Less than two weeks before Venezuela’s presidential election, the head of security for a key opposition figure has been arrested, further raising concerns that the country will not see a fair contest on 28 July, when Nicolás Maduro will seek a third term.
María Corina Machado, the opposition’s outspoken figurehead, wrote on X that her security chief, Milciades Ávila, had been detained early on Wednesday, the latest in string of arrests of opposition activists and staffers.
Machado herself was barred from running by a court decision over alleged fraud violations, which she denies. She tried to appoint a substitute, who was also blocked.
Since then, the opposition has rallied around the candidacy of the retired diplomat Edmundo González, who is leading the polls.
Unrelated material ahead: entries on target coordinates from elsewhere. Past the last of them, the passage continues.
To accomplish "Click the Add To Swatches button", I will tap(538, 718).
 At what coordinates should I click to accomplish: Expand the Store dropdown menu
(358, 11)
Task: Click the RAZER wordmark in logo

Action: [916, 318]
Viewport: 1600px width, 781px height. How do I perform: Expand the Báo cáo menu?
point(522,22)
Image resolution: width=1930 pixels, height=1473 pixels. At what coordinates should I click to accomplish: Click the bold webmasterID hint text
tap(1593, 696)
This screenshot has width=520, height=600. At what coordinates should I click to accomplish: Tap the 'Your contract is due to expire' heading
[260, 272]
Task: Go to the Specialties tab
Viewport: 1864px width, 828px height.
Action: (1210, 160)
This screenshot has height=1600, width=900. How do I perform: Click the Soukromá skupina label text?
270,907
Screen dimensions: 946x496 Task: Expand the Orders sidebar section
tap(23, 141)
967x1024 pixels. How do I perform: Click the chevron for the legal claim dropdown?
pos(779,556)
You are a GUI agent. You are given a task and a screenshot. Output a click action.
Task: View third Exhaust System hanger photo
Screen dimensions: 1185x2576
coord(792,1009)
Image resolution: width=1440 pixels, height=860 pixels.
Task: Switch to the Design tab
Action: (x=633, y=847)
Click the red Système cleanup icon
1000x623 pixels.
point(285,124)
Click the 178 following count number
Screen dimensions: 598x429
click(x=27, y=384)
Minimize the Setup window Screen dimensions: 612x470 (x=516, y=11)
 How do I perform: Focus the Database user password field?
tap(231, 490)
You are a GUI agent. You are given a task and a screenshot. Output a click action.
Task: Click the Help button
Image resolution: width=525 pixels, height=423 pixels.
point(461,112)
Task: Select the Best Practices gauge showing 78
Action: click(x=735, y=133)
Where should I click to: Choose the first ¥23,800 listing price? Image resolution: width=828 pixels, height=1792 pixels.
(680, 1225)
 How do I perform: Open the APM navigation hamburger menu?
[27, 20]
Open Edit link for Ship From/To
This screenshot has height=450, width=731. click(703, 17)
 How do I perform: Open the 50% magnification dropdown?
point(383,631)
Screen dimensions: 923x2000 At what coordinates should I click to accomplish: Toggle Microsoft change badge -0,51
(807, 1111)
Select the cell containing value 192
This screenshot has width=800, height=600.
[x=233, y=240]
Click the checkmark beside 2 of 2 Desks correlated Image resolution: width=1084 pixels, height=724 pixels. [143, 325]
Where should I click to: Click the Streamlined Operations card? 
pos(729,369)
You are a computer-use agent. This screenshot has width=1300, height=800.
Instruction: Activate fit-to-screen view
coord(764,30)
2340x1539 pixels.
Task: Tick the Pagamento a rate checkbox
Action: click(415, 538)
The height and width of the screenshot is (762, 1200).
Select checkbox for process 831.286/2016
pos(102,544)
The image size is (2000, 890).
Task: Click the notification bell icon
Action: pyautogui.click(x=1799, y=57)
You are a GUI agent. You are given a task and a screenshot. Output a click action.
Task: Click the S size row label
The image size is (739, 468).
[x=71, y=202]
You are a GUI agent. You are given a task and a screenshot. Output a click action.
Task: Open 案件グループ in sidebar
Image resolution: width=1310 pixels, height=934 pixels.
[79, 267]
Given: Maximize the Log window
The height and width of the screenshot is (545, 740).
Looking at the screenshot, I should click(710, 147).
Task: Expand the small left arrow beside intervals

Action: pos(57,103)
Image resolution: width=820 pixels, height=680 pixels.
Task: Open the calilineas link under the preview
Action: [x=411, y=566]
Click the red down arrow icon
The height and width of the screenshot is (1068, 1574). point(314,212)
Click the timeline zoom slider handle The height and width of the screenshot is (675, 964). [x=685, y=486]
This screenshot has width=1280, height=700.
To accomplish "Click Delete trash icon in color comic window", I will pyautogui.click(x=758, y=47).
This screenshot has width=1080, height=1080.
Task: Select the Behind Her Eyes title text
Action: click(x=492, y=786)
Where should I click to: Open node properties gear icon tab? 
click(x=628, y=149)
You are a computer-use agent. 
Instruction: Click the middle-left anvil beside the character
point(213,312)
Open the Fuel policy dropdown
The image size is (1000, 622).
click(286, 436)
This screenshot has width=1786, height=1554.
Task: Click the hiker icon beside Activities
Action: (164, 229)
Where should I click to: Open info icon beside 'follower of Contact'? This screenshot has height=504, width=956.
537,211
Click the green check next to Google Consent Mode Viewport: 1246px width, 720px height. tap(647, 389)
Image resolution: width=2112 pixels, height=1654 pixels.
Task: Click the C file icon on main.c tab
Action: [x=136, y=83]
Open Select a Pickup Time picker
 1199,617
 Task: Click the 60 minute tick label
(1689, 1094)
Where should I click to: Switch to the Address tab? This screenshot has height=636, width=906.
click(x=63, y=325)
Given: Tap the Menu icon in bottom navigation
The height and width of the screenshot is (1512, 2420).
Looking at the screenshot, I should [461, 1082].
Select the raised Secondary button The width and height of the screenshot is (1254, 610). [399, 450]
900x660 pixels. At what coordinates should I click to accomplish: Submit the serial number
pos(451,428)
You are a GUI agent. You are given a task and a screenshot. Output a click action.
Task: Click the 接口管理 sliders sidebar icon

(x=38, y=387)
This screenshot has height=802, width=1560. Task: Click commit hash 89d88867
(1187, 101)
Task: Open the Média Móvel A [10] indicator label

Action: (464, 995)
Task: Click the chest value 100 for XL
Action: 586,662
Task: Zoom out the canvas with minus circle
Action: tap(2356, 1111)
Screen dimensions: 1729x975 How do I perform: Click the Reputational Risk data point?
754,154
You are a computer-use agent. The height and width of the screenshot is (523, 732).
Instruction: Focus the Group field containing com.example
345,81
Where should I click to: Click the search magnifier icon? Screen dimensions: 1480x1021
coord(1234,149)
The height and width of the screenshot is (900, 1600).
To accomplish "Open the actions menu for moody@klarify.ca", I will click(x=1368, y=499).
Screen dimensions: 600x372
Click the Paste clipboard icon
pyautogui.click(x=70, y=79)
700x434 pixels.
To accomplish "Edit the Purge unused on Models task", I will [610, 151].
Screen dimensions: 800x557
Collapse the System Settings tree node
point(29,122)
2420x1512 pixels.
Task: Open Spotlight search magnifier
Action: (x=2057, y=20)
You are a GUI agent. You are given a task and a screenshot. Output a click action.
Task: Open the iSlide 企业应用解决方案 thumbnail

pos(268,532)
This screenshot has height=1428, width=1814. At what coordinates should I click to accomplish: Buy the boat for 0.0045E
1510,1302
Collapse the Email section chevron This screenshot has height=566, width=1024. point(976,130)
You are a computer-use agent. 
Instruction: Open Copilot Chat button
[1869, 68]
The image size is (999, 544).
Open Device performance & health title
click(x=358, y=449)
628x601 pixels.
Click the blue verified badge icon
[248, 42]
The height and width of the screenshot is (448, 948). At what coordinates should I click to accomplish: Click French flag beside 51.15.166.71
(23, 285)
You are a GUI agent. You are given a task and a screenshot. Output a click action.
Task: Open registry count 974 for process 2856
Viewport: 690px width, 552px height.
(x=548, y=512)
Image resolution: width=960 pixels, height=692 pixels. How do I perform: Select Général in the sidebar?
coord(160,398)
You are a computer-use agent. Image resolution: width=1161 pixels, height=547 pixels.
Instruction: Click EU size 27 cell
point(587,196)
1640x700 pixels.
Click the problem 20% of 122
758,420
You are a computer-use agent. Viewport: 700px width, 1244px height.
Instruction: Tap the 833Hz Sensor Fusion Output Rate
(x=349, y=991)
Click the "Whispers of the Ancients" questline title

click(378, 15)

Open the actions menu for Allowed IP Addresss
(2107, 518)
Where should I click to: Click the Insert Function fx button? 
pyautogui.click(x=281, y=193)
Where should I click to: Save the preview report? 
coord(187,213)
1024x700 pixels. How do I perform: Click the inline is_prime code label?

He posted a video in which he “denounced the arbitrary detention” of Ávila.
Machado wrote on X: “Maduro has made violence and repression his campaign.”
She wrote that her head of security had been part of her team for the last 10 years, adding: “Ávila has accompanied me around the country and risked his life defending me.
“Early this morning, he was abducted by the regime, accused of gender violence against some women who last Saturday tried to attack Edmundo and me,” she wrote.
Last Saturday, her party, Vente Venezuela, published on social media that “unidentified men and women forcibly entered a restaurant in La Encrucijada where María Corina and Edmundo González and their teams were eating.”
A video posted on X shows two women confronting the politicians. A group of men stands in front of them, and one of the women shouts: “Don’t touch me.”
María Corina Machado wrote: “There are dozens of witnesses and videos proving that this act was a planned provocation to leave us without protection 11 days before 28 July.
The Venezuelan NGO Foro Penal reported that, this year alone, Venezuelan authorities had arrested 102 people linked to Edmundo González’s campaign.
The NGO’s vice-president, Gonzalo Himiob Santomé, said that the arrests reflected “a clear pattern of action against activists, militants, and even collaborators or individuals who provide their services” to the opposition leaders.
“This constitutes a serious and unambiguous indication that a systematic and widespread scheme of restriction is being executed from power against the citizenry due to the specific identity of a group of citizens who identify with the political option proposed by María Corina Machado and Edmundo González,” said Santomé.